Output, word for word, the stretch of the fact-check of the State of the Union speech below from "A look at some" through "to go along.".

** Opening Text passage block **

WASHINGTON — President Obama, who once considered government spending freezes a hatchet job, told Americans on Wednesday that it's now part of his solution to the exploding deficit.
His State of the Union speech skipped over a variety of complex realities in laying out a common-sense call to action.
A look at some of his claims and how they compare with the facts:
OBAMA: "Starting in 2011, we are prepared to freeze government spending for three years. Spending related to our national security, Medicare, Medicaid, and Social Security will not be affected. But all other discretionary government programs will. Like any cash-strapped family, we will work within a budget to invest in what we need and sacrifice what we don't."
THE FACTS: The anticipated savings from this proposal would amount to less than 1 percent of the deficit — and that's if the president can persuade Congress to go along.
Obama is a convert to the cause of broad spending freezes. In the presidential campaign, he criticized Republican opponent John McCain for suggesting one. "The problem with a spending freeze is you're using a hatchet where you need a scalpel," he said a month before the election. Now, Obama wants domestic spending held steady in most areas where the government can control year-to-year costs. The proposal is similar to McCain's.
OBAMA: "I've called for a bipartisan fiscal commission, modeled on a proposal by Republican Judd Gregg and Democrat Kent Conrad. This can't be one of those Washington gimmicks that lets us pretend we solved a problem. The commission will have to provide a specific set of solutions by a certain deadline. Yesterday, the Senate blocked a bill that would have created this commission. So I will issue an executive order that will allow us to go forward, because I refuse to pass this problem on to another generation of Americans."
THE FACTS: Any commission that Obama creates would be a weak substitute for what he really wanted — a commission created by Congress that could force lawmakers to consider unpopular remedies to reduce the debt, including curbing politically sensitive entitlements like Social Security and Medicare. That idea crashed in the Senate this week, defeated by equal numbers of Democrats and Republicans. Any commission set up by Obama alone would lack authority to force its recommendations before Congress, and would stand almost no chance of success.
OBAMA: Discussing his health care initiative, he said: "Our approach would preserve the right of Americans who have insurance to keep their doctor and their plan."
THE FACTS: The Democratic legislation now hanging in limbo on Capitol Hill aims to keep people with employer-sponsored coverage — the majority of Americans under age 65 — in the plans they already have. But Obama can't guarantee people won't see higher rates or fewer benefits in their existing plans. Because of elements such as new taxes on insurance companies, insurers could change what they offer or how much it costs. Moreover, Democrats have proposed a series of changes to the Medicare program for people 65 and older that would certainly pinch benefits available to seniors. The Congressional Budget Office has predicted cuts for those enrolled in private Medicare Advantage plans.
OBAMA: The president issued a populist broadside against lobbyists, saying they have "outsized influence" over the government. He said his administration has "excluded lobbyists from policymaking jobs." He also said it's time to "require lobbyists to disclose each contact they make on behalf of a client with my administration or Congress" and "to put strict limits on the contributions that lobbyists give to candidates for federal office."
THE FACTS: Obama has limited the hiring of lobbyists for administration jobs, but the ban isn't absolute; seven waivers from the ban have been granted to White House officials alone. Getting lobbyists to report every contact they make with the federal government would be difficult at best; Congress would have to change the law, and that's unlikely to happen. And lobbyists already are subject to strict limits on political giving.
OBAMA: "Because of the steps we took, there are about 2 million Americans working right now who would otherwise be unemployed.... And we are on track to add another one and a half million jobs to this total by the end of the year."
THE FACTS: The success of the Obama-pushed economic stimulus that Congress approved early last year has been an ongoing point of contention for the president. In December, the administration reported that recipients of direct assistance from the government created or saved about 650,000 jobs. The number was based on self-reporting by recipients and some of the calculations were shown to be in error.
The Congressional Budget Office has been much more guarded than Obama in characterizing the success of the stimulus plan. In November, it reported that the stimulus increased the number of people employed by between 600,000 and 1.6 million "compared with what those values would have been otherwise."

** Closing Text passage block **
** Opening Supplied material block **

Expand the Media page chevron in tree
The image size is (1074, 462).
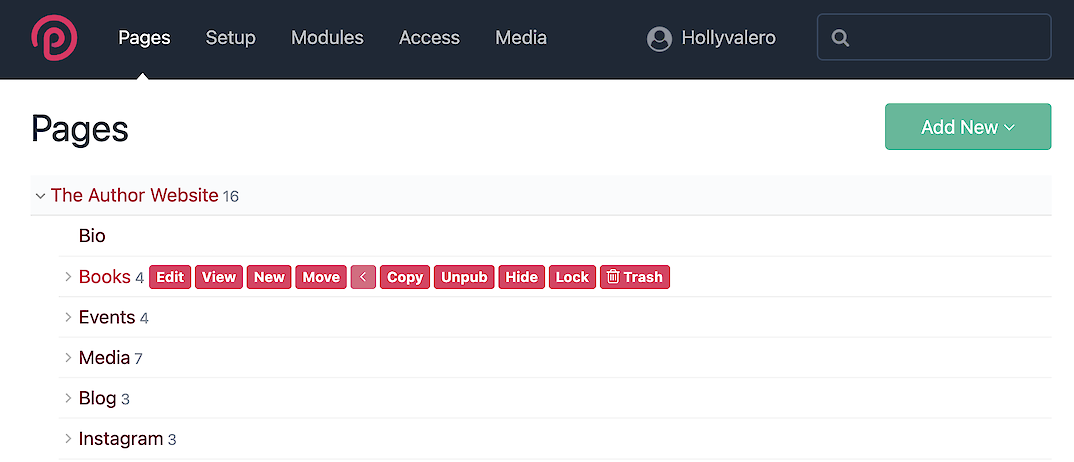(68, 358)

** Closing Supplied material block **

§ **Output of the task**
A look at some of his claims and how they compare with the facts:
OBAMA: "Starting in 2011, we are prepared to freeze government spending for three years. Spending related to our national security, Medicare, Medicaid, and Social Security will not be affected. But all other discretionary government programs will. Like any cash-strapped family, we will work within a budget to invest in what we need and sacrifice what we don't."
THE FACTS: The anticipated savings from this proposal would amount to less than 1 percent of the deficit — and that's if the president can persuade Congress to go along.